In life it seems relationships between people are more important to our happiness than accomplishments. How are good relationships begun and maintained? Communication is the key and the ability to hold a meaningful conversation with another person is a vital part of this.
So what is a meaningful conversation and how do we have one? I read somewhere recently that it’s not really what you say as much as what you feel (and how you make someone else feel) in your conversation with them that creates the meaning. While this may be true, it is often also important that what is said is conveyed accurately from one person to another.
To clarify my own thinking on the subject of meaningful and effective conversations, I played around with letters that spell out conversation, communication and converse. Below is the acronym I came up with using the letters of “converse”.

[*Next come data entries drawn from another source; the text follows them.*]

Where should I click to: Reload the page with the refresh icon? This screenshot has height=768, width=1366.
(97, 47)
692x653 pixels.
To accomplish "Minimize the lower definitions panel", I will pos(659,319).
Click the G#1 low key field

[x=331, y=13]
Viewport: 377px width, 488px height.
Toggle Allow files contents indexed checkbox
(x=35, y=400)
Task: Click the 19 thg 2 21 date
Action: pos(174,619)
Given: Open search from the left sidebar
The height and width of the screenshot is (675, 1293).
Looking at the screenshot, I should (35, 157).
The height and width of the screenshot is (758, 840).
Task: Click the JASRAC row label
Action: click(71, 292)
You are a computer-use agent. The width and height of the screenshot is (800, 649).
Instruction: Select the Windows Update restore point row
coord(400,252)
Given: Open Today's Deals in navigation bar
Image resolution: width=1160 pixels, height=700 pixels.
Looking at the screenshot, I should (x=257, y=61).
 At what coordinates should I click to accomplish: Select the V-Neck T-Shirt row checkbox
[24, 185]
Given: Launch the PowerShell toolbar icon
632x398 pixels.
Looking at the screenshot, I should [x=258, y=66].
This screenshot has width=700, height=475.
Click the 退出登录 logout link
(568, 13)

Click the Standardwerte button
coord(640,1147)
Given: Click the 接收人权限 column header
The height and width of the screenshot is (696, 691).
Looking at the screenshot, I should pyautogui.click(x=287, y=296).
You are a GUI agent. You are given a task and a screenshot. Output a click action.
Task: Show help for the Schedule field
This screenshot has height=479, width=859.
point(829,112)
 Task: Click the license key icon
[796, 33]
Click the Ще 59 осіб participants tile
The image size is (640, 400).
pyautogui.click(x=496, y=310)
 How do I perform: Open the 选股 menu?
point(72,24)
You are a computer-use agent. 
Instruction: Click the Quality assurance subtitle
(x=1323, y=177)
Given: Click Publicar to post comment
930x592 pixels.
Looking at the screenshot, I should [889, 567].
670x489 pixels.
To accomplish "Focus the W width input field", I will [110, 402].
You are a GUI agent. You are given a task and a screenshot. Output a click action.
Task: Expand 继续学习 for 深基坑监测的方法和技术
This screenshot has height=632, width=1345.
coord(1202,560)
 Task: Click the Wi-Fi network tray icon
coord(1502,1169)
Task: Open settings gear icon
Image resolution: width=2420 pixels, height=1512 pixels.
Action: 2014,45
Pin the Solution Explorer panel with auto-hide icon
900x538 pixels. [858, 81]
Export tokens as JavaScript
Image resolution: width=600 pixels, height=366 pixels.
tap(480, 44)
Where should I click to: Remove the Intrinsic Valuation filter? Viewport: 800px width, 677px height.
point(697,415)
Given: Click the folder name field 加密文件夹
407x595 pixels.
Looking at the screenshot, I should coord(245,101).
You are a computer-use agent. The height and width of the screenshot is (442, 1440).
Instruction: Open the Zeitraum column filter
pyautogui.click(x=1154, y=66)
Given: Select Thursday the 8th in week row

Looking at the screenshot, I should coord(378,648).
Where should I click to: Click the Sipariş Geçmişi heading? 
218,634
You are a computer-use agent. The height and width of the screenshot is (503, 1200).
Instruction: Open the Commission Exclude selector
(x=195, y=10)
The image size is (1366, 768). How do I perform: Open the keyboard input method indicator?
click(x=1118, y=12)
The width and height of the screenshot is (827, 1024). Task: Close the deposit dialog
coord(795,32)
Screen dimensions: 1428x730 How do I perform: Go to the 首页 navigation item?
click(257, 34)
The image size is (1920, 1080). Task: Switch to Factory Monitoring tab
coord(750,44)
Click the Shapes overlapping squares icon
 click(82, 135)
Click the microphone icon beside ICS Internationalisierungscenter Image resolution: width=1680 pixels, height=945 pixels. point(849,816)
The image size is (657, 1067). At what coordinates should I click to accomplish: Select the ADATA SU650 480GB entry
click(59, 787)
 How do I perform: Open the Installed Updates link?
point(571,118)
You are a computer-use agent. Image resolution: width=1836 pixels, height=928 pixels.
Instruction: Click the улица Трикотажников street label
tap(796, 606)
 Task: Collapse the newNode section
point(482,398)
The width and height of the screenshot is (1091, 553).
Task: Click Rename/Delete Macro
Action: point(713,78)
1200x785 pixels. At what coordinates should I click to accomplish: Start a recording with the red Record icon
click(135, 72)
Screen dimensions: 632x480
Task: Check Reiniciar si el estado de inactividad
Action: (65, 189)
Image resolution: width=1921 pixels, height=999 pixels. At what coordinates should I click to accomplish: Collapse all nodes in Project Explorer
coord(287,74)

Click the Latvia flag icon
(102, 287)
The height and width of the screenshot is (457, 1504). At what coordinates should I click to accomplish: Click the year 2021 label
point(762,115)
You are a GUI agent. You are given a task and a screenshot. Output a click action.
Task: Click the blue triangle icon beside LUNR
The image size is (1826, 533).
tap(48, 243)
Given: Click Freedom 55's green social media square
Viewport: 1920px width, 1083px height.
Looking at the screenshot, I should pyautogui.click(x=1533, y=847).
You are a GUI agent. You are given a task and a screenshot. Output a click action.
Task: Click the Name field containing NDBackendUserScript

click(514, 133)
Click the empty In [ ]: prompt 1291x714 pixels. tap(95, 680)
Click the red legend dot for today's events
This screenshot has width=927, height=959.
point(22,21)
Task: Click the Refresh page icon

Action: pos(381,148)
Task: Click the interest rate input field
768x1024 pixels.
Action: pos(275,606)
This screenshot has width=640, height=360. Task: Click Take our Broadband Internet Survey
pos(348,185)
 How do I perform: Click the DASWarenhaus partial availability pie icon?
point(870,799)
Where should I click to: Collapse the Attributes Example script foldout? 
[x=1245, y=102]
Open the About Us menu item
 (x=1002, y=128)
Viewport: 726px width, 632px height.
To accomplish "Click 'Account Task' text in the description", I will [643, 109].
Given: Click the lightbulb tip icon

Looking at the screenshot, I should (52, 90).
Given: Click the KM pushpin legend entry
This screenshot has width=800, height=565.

C oncentrate on the other person and listen more often than you speak
O nly talk about one topic at a time, speaking with honesty and openness
N od your head or look at the other person’s eyes from time to time to show you are listening
V erify what the other person actually means by asking questions and also ask questions to make sure they understand what you have said.
E mpathise with the other person by saying how you think they must be feeling and ask them to explain if you are wrong.
R espond with respect and refrain from gossip. Be real. Stick to facts rather than opinions which cannot be substantiated.
S tay positive, affirm the other person and smile.
E nd the conversation politely and with good grace when the purpose of the conversation has been achieved. Don’t inconvenience the other person by keeping them talking for too long.
What ideas do you have on what makes for a meaningful conversation?